The securities referred to herein have not been and will not be registered under the U.S. Securities Act of 1933, as amended, or other securities laws of the United States and may not be offered, sold, resold, delivered, distributed or otherwise transferred directly or indirectly in the United States, except pursuant to a registration statement that has been declared effective under the Securities Act or in transactions exempt from, or not subject to, registration.  No public offering of securities is being made in the United States.

 

This announcement does not constitute or form part of any offer or invitation to sell or issue, or any solicitation of any offer to purchase or subscribe for, any securities in any jurisdiction to whom or in which such offer, invitation or solicitation is unlawful, and in particular is not for distribution in or into Australia, Canada, Japan, South Africa, New Zealand, Switzerland or the United States. The Shares have not been and will not be registered under the applicable securities laws of Australia, Canada, Japan or South Africa and, subject to certain exceptions, may not be offered or sold, directly or indirectly, in or into Australia, Canada, Japan or South Africa or to any resident thereof.

 

This announcement is only addressed to and directed at persons in member states of the European Economic Area (the "EEA"), other than the United Kingdom, who are qualified investors within the meaning of Article 2(1)(e) of the Prospectus Directive (Directive 2003/71/EC), as amended ("Qualified Investors"). In addition, in the United Kingdom, this announcement is addressed and directed only at Qualified Investors who (i) are persons who have professional experience in matters relating to investments falling within Article 19(5) of the Financial Services and Markets Act 2000 (Financial Promotion) Order 2005 (the "Order"), (ii) are persons who are high net worth entities falling within Article 49(2)(a) to (d) of the Order and (iii) to persons to whom it may otherwise be lawful to communicate it to (all such persons being referred to as "relevant persons"). Any investment or investment activity to which this announcement relates is available only to relevant persons in the United Kingdom and Qualified Investors in any member state of the EEA other than the United Kingdom and will be engaged in only with such persons.

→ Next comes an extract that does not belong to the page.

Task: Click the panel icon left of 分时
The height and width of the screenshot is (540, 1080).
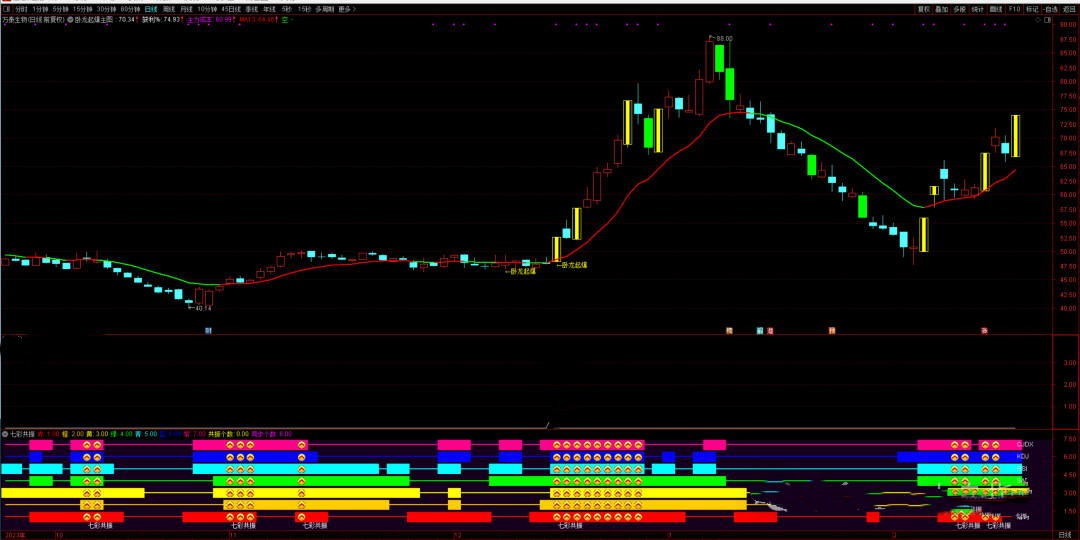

Other persons should not rely or act upon this announcement or any of its contents.

 

Any purchase of Shares in the Offer shall be made solely on the basis of the information contained in the Prospectus to be published by the Company in connection with the Offer and Admission.

 

Rothschild, which is authorised in the United Kingdom by the PRA and regulated by the FCA and the PRA, and Numis, which is authorised and regulated by the FCA in the United Kingdom, are each acting exclusively for the Company and no one else in connection with the Offer, and will not regard any other person (whether or not a recipient of this document) as a client in relation to the Offer and will not be responsible to anyone other than the Company for providing the protections afforded to their respective clients, nor for providing advice in relation to the Offer, the contents of this announcement or any transaction, arrangement or other matter referred to herein.

 

Apart from the responsibilities and liabilities, if any, which may be imposed on Numis or Rothschild by the Financial Services and Markets Act 2000 or the regulatory regime established thereunder, neither Numis or Rothschild accept any responsibility whatsoever, and make no representation or warranty, express or implied, for the contents of this announcement, including its accuracy, completeness or for any other statement made or purported to be made by or on behalf of either Numis or Rothschild, the Company, the Directors, or any other person, in connection with the Company, the Shares or the Offer and nothing in this announcement shall be relied upon as a promise or representation in this respect, whether as to the past or the future. Numis and Rothschild accordingly disclaim all and any liability whatsoever, whether arising in tort, contract or otherwise (save as referred to above), which it might otherwise have in respect of this announcement or any such statement.